アイキャッチ用 田中神父の今週の糧

16)天国の入り口のカギ

天国のカギについて、ドン・ボスコのこんな話が伝わっています。

一本気で、人情に厚い聖ペトロは、「自分は親分イエス様から、天国の門のカギを任されたのだから、命を賭けても天国を守るのだ!!」という気持ちが、顔にまで表れていました。天国に入れそうにない人は、そっと夜中に行くのですが、いつもキチンと聖ペトロが入り口に目を光らせており、ヤッパリダメだと諦めるのでした。もちろん悪魔も「天国のカギ」を狙っていました。

天国のカギを手に入れて閉めてしまえば、あとはこっちのものだと思っていたからです。ある時待ちに待ったチャンスが到来しました。「世紀の怪盗○○」が地獄に落ちて来たからです。早速悪魔たちは相談しこんな計画を立てました。漁師であった聖ペトロを幾人かで「釣りの話」に誘い込み「奇跡の大漁」(ヨハネ12章)について話させれば、一度に153匹も網にかけたあの忘れられない感動に夢中になるだろう。いくら聖ペトロにだってスキができるはずだ。そのスキをついて怪盗○○に「天国のカギ」を盗ませればよい。怪盗○○だって地獄からの無罪放免となれば、生死を賭けて協力してくれるのではないか、というものでした。悪魔たちは「Key project」と計画に名前をつけ、成功したかのようにニンマリと笑い合いました。

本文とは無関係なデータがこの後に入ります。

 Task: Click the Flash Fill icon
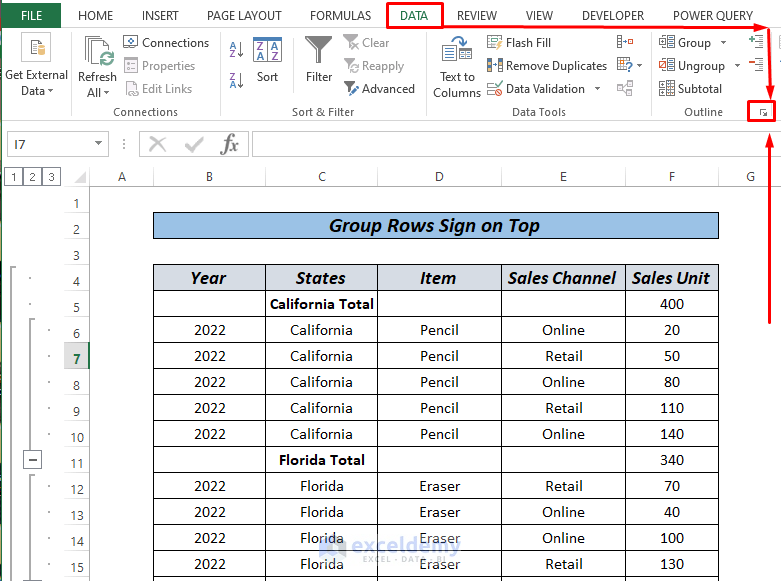pos(519,43)
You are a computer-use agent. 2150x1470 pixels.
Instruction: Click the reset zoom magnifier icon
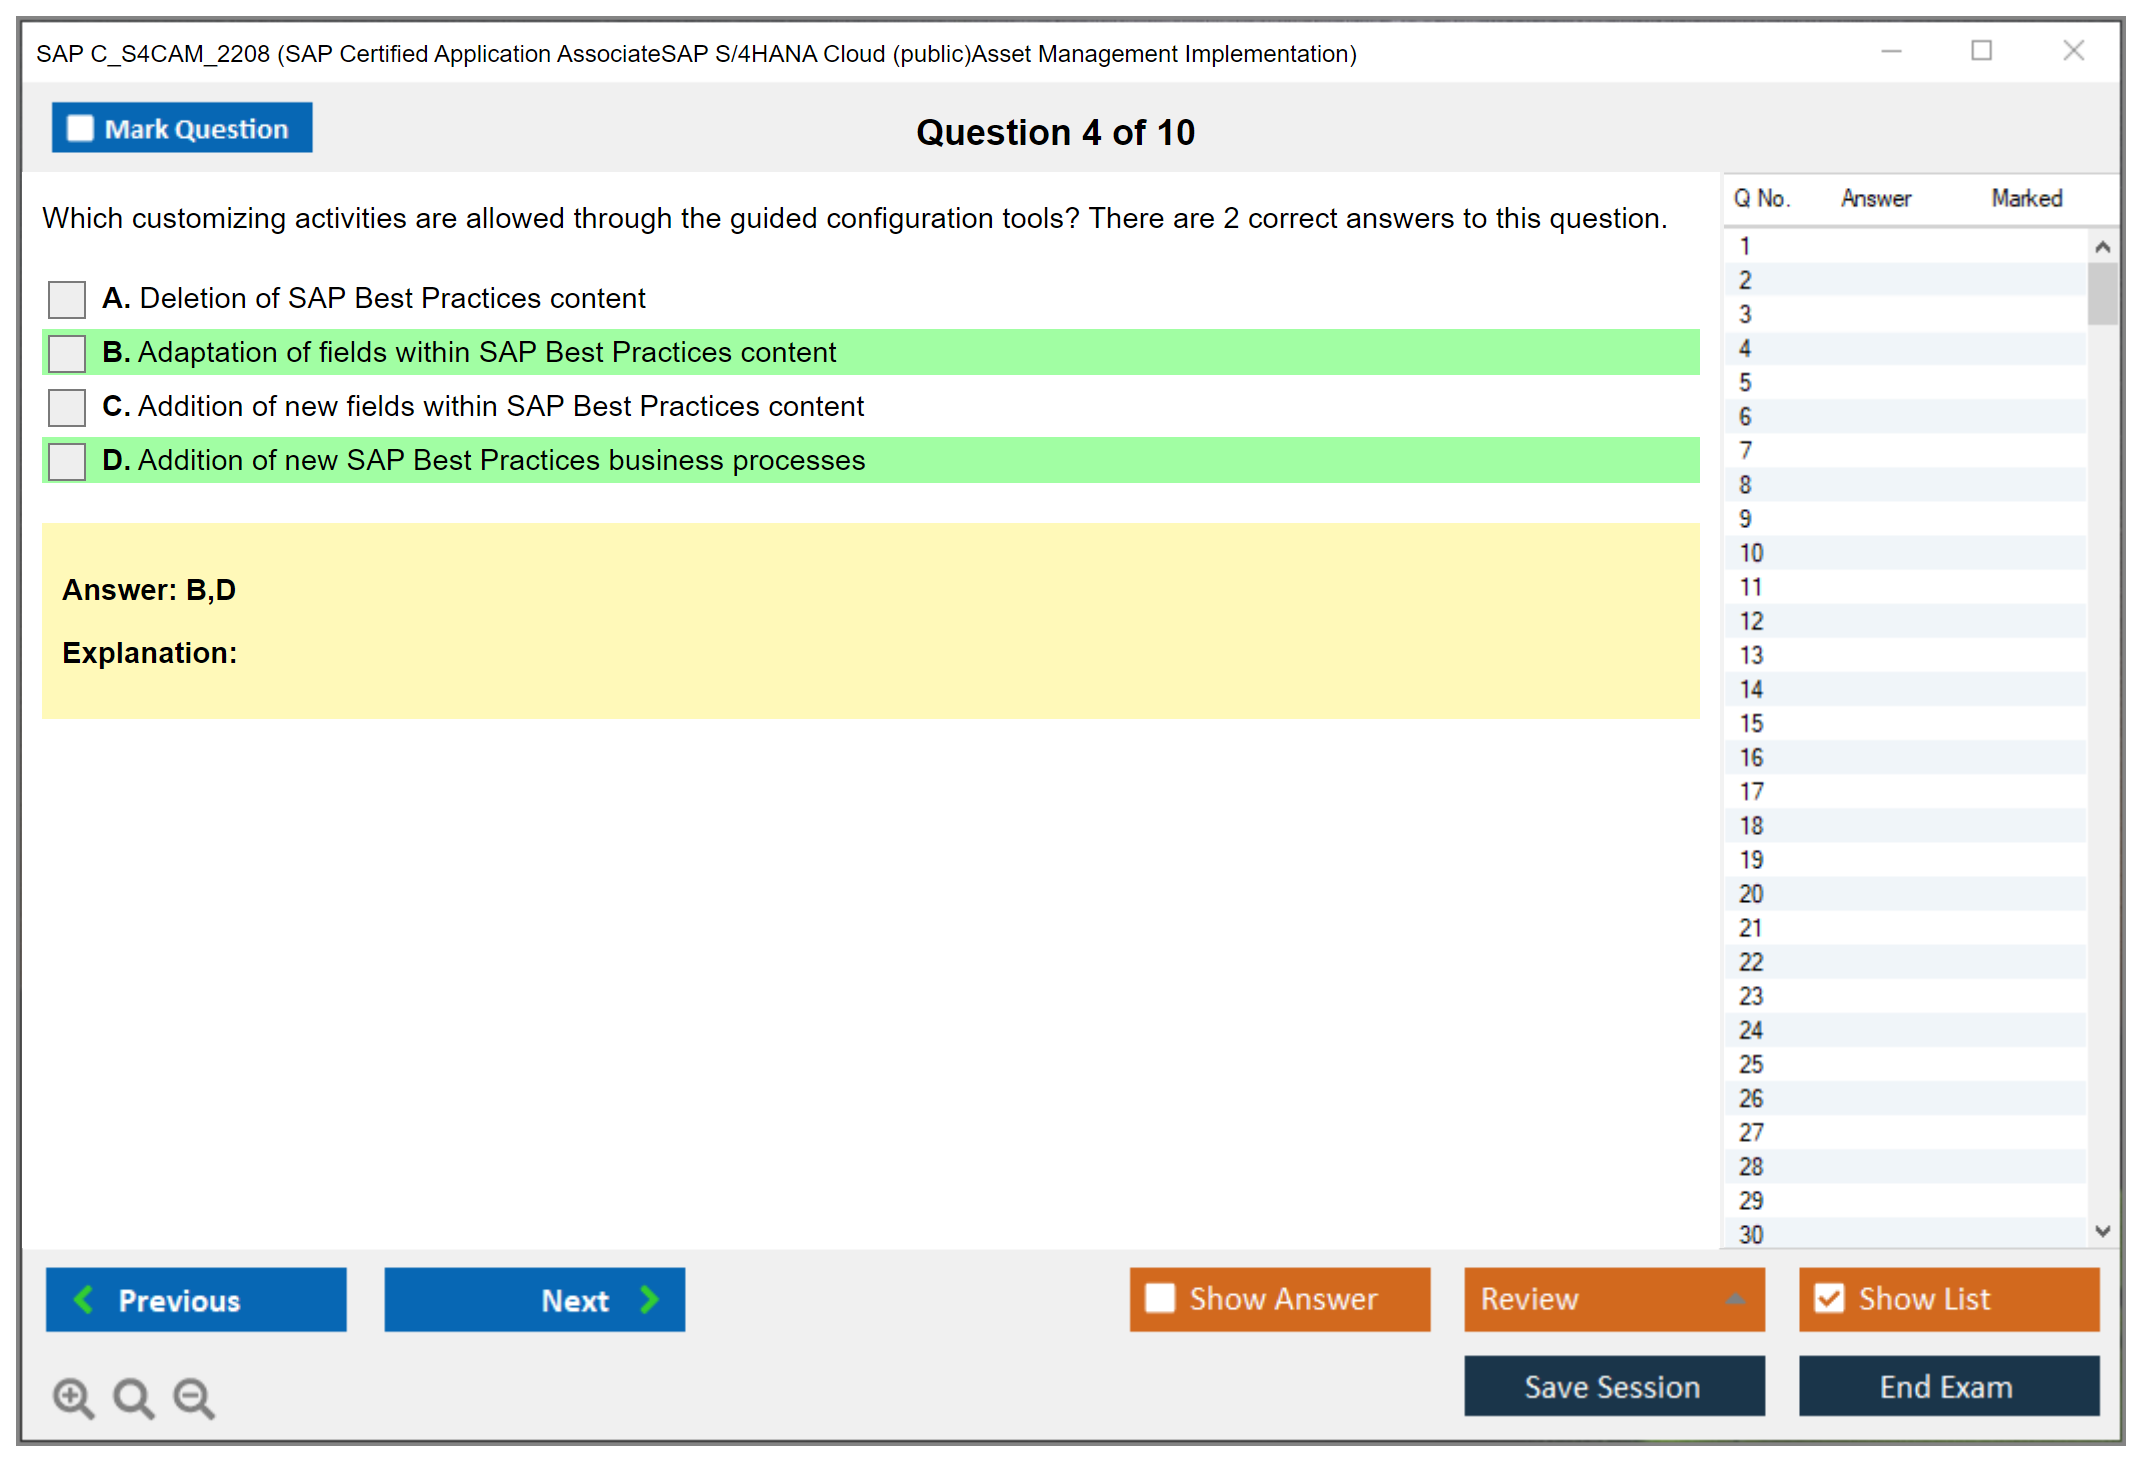click(133, 1397)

いざふたを開けてみると、作戦は寸分の違いなく計画通りに進みました。そして待望の「天国の門のカギ」が悪魔たちの手に渡ってしまったのです。それからの天国の門の前のことは想像することができるでしょう。天国に入れない人たちが、延々と列を作り聖ペトロに対して口々に文句をいうのでした。みなで手分けして雑草の中、ゴミ入れの中等を探したのですが、もちろん出てきませんでした。

その時、ドン・ボスコが天国にやってきました。聖ペトロの説明を聞いたドン・ボスコ、すぐさま手にしていた「ロザリオ」を唱え始めました。なにか困った事が起こると、ほとんど習慣的にしていたからです。1本唱え終わった時、ドン・ボスコはロザリオについている十字架をカギ穴に入れました。天国の門は開かれ、待っていた沢山の人たちは歓喜の中に天国に入ったのでした。